• **EXERCISE REQUIREMENTS**
a) Reproduce the part of the author interview that begins with the words containing "1. Tell us about" and ends with "these important lessons.".
b) Answer these questions using the author interview:
(i) In which town and state does Kathy Coughlin live?
(ii) How many children's stories make up "We're All Animals"?
(iii) Who illustrated Coughlin's story series?

Kathy Coughlin is a former English teacher who now works as a freelance writer and editor. Coughlin lives in Oak Grove, Minnesota with her husband Mike and her dog, Selby.
1. Tell us about the featured book. What is it about, and why did you choose to write this story?
“We’re All Animals” is a set of thirty children’s stories that teach tolerance, respect, and compassion for animals, thereby fostering greater empathy toward other humans. Well-documented connections exist between a child’s empathy for animals and his or her empathy toward people, and I believe we can’t begin too early to impart these important lessons.
2. Tell us a little about your writing process. What kind of research do you do, and how long do you spend researching before beginning a book?
As a longtime animal advocate, I really didn’t need to do much research for this project. There are countless ways our worlds intersect with animals, and my challenge was to highlight some of those intersections with short, engaging stories.
3. What is the most difficult part of your artistic process?
Early on, my son and partner in this project decided that each story should 1) teach an important lesson, 2) be entertaining to a child, and 3) be short. The most difficult part was keeping each story within a specified word count.
4. How did publishing your first book change your process of writing?
My first children’s book, entitled LUCIUS AND HIS COLLECTION OF UNUSUAL THINGS, published several years ago, was whimsical and fun. But I realized I wanted to do more than make children laugh; I wanted to teach and inspire them.
5. Are there any writers or authors who have influenced your writing? If not, who are some of your favorite writers?
Ruby Roth has written a few children’s books with the same animal welfare theme that I espouse, and she has been one of my inspirations. Ruby was actually the illustrator of my story series.

• **DATASET CONTENT**
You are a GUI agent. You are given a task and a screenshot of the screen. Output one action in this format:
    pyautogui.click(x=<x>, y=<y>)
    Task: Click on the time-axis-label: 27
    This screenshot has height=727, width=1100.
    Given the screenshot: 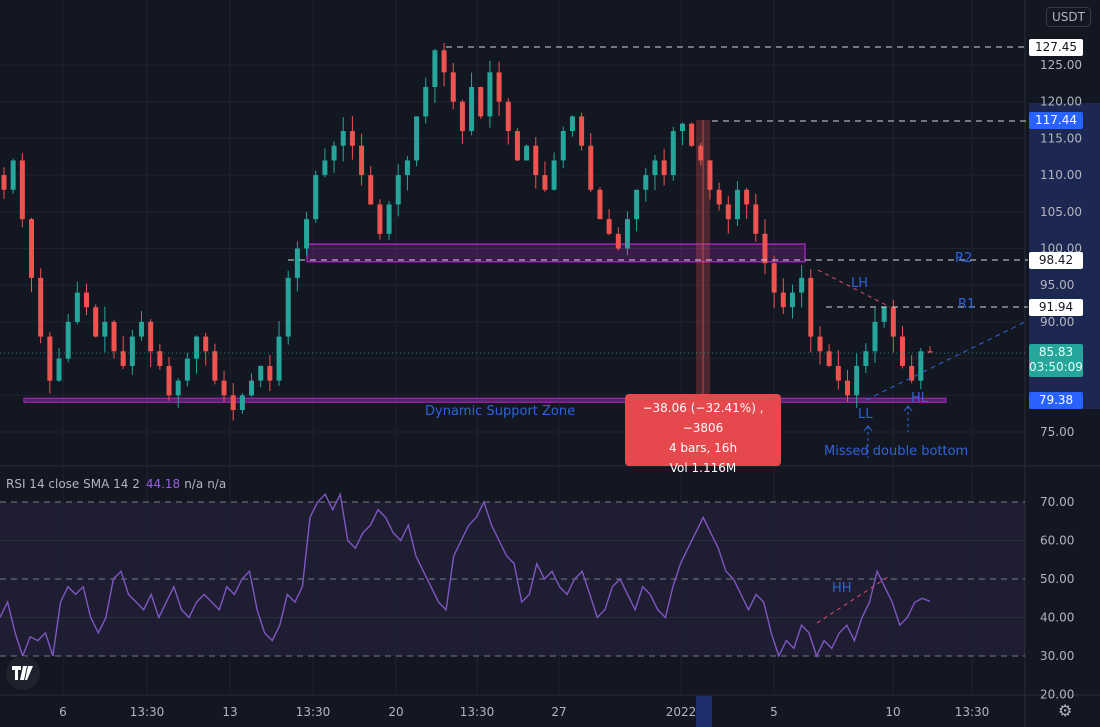 What is the action you would take?
    pyautogui.click(x=559, y=712)
    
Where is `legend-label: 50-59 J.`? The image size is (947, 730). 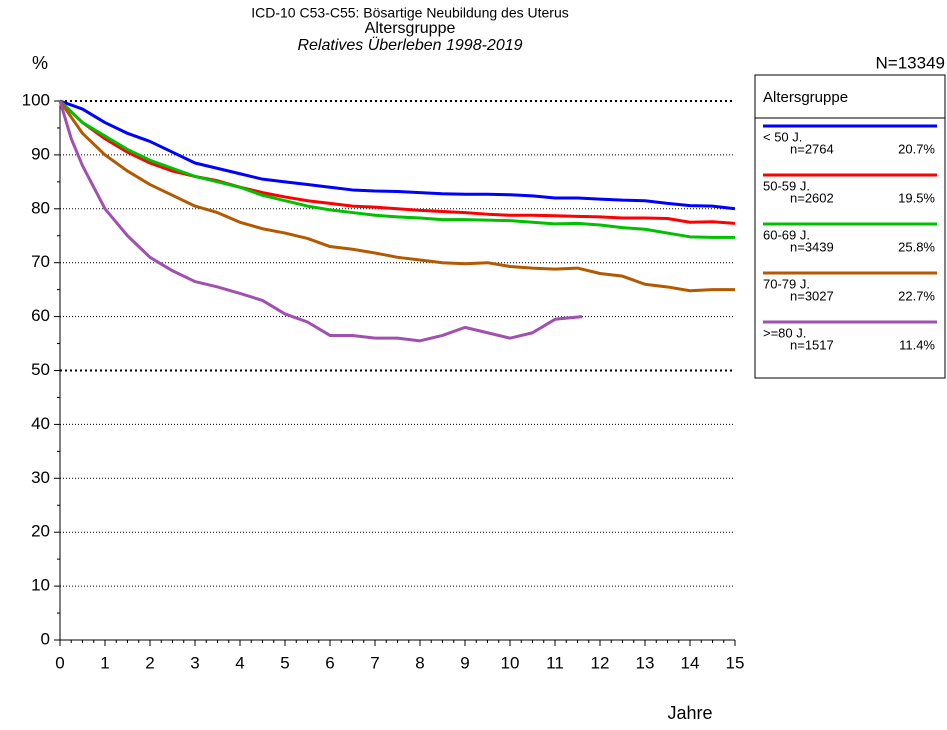 legend-label: 50-59 J. is located at coordinates (786, 186).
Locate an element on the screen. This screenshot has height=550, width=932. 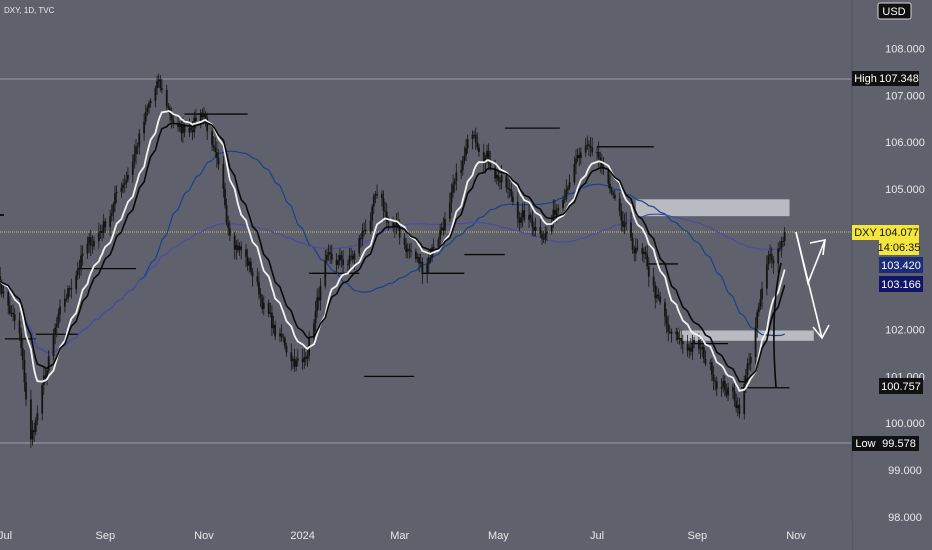
x-tick-label: 2024 is located at coordinates (302, 536).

• **EXERCISE RESPONSES**
a)
1. Tell us about the featured book. What is it about, and why did you choose to write this story?
“We’re All Animals” is a set of thirty children’s stories that teach tolerance, respect, and compassion for animals, thereby fostering greater empathy toward other humans. Well-documented connections exist between a child’s empathy for animals and his or her empathy toward people, and I believe we can’t begin too early to impart these important lessons.

b)
(i) Oak Grove, Minnesota
(ii) Thirty
(iii) Ruby Roth